STATED PROBLEM
Can you rewrite everything from the line with "financial goals (455, 885)" down to the line with "Classifications (303, 1472)", changing "Impressum" to "Imprint" and leaving the rest of those Dataset rows as they are?

Dataset rows:

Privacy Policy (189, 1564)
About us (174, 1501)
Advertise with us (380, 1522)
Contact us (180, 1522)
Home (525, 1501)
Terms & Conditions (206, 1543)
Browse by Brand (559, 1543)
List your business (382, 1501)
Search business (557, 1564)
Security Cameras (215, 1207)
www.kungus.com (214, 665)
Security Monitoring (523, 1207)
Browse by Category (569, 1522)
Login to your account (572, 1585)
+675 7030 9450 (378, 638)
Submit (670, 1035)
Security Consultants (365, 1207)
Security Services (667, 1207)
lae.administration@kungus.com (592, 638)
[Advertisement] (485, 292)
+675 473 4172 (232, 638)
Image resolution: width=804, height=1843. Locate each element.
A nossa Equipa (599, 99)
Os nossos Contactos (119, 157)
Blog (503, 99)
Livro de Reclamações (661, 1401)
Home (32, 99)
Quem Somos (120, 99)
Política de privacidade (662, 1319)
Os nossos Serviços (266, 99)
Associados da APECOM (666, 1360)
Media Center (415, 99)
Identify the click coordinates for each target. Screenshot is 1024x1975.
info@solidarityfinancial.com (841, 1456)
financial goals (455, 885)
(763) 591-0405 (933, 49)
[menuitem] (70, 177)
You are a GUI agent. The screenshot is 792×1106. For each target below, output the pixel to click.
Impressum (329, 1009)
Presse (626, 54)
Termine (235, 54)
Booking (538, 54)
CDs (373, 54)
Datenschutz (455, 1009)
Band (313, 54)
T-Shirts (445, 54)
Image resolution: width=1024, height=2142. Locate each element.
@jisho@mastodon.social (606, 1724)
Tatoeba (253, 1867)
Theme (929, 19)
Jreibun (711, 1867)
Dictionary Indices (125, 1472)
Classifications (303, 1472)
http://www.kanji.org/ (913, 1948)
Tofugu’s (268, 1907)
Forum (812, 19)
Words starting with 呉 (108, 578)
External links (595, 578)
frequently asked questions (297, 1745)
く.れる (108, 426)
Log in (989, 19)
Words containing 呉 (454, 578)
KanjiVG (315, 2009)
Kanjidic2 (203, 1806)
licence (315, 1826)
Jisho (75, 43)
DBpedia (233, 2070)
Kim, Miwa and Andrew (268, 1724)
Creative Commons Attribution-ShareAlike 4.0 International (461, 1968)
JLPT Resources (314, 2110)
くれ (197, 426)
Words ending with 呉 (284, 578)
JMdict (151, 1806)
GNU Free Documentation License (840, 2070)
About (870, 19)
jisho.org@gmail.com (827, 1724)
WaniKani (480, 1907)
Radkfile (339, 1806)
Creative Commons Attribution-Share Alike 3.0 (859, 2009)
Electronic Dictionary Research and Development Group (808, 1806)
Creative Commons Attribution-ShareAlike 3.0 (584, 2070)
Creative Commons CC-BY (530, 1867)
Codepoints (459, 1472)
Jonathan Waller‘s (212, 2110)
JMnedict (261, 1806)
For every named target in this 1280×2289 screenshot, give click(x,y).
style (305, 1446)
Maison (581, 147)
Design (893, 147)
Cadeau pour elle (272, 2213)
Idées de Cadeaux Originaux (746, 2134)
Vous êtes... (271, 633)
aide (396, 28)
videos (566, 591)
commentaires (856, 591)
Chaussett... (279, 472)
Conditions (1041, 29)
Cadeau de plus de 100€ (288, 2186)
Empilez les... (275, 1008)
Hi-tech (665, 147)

WRITTEN SOLUTION
financial goals (455, 885)
(763) 591-0405 (933, 49)
[menuitem] (70, 177)
You are a GUI agent. The screenshot is 792×1106. For each target below, output the pixel to click.
Imprint (329, 1009)
Presse (626, 54)
Termine (235, 54)
Booking (538, 54)
CDs (373, 54)
Datenschutz (455, 1009)
Band (313, 54)
T-Shirts (445, 54)
Image resolution: width=1024, height=2142. Locate each element.
@jisho@mastodon.social (606, 1724)
Tatoeba (253, 1867)
Theme (929, 19)
Jreibun (711, 1867)
Dictionary Indices (125, 1472)
Classifications (303, 1472)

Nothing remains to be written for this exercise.